Of course, looking at a regex and determining whether it’s correct isn’t easy. But if you understand why regular expressions were created in the first place and what kind of environment they were designed to run in, the limitations of regex become naturally apparent.

In this post, I’ll explore the purpose and limitations of regular expressions through a single question that’s especially familiar to frontend developers like me: can you parse HTML using only regex?

When Bad Regex Causes Late Nights at the Office

Before diving in, let’s look at what can happen when a poorly written regex makes it into your code.

The kind of “poorly written” regex I’m talking about here isn’t the “the regex was supposed to find a but found b” variety. That kind of mistake is just unfamiliarity with regex syntax — spend a bit more time studying the pattern and anyone can spot the error.

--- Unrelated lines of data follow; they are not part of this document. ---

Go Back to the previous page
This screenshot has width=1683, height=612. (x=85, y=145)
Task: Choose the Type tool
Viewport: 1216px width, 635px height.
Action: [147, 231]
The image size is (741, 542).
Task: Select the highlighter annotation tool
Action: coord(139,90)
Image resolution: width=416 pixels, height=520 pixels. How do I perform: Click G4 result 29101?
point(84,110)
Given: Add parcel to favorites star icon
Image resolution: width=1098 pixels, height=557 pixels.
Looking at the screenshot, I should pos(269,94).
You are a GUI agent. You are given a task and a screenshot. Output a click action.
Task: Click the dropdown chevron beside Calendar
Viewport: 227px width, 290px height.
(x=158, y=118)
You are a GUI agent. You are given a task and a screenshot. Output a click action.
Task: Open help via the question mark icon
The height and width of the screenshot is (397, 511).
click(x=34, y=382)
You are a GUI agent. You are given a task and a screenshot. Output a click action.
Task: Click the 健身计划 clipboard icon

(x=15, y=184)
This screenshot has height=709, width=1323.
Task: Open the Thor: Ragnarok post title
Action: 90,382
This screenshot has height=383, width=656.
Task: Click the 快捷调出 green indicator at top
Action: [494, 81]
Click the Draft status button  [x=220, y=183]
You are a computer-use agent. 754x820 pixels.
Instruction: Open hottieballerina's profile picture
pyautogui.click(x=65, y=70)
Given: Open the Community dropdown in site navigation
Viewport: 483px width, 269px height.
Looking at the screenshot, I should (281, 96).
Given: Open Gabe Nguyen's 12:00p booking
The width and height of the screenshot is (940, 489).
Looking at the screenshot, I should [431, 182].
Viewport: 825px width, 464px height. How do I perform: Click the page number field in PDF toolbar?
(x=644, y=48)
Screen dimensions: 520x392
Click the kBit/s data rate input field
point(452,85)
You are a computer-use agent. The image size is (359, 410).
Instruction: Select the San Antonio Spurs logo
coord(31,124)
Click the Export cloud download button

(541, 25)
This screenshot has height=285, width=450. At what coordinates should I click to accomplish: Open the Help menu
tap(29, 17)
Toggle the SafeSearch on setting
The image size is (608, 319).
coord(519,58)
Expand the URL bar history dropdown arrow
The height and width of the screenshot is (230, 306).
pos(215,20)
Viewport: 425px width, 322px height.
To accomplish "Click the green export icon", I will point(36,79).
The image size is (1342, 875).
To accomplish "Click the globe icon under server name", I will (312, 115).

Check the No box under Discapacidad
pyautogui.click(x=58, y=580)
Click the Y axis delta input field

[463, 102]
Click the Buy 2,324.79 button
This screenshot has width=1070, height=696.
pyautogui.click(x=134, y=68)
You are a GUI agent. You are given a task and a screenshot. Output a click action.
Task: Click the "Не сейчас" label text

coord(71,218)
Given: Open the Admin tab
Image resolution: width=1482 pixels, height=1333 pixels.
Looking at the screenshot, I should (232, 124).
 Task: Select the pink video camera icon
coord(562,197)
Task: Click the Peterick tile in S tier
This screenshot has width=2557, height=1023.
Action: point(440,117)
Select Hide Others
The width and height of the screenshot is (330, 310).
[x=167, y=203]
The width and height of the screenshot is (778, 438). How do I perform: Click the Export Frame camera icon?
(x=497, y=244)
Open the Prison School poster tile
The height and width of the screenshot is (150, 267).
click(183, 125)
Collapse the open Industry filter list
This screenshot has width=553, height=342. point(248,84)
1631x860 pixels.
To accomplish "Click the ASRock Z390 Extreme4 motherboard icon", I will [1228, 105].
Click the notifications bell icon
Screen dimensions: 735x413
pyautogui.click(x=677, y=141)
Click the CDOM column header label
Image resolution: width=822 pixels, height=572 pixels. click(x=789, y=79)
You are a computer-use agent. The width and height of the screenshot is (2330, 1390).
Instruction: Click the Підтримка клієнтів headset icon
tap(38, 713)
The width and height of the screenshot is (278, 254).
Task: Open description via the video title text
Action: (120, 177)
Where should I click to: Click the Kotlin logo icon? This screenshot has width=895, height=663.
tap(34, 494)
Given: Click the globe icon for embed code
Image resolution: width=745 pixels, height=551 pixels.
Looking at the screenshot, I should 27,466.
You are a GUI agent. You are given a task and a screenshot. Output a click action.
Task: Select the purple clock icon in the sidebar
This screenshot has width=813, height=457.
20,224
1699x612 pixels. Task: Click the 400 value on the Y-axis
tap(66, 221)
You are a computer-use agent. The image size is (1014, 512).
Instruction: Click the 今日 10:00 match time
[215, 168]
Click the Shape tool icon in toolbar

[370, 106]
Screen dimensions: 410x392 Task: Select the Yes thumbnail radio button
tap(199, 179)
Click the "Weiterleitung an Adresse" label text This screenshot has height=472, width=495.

What I’m talking about are performance issues that arise from not understanding how regex works internally, or the sad situation of spending hours trying to solve a problem that regex fundamentally cannot solve.

Of course, the regex engine exists as an abstraction layer so developers can use regex without understanding these internals. But trusting the engine too blindly can absolutely come back to bite you.

The Regex That Never Ends

The first kind of bite is a performance issue that can occur when you don’t understand how regex matches patterns.

Regex uses a backtracking algorithm based on DFS (depth-first search) to match string patterns. This means that depending on which nodes are explored and under what conditions, the matching time can become surprisingly long.

In particular, the regex engine built into JavaScript engines operates synchronously, not asynchronously. So if a regex takes a long time to match, nothing else can execute during that time: a truly painful scenario.

If that’s hard to picture, open a new browser tab and try running this in the console. (Do it in another tab so you can still read this post…)

// Always exactly 8 explorations regardless of string length
/^(\d+)*$/.test('123123123123123123');
// 26 explorations
// This finishes quickly
/^(\d+)*$/.test('123!');

// 98,306 explorations
/^(\d+)*$/.test('123123123123123!');

// Uh... the computation never ends....
/^(\d+)*$/.test('123123123123123123123123123123123123123123!');

The first example always completes in just 8 explorations regardless of string length. But in the second example, adding a single special character to the end causes the number of operations to grow exponentially, eventually reaching the point where it never finishes.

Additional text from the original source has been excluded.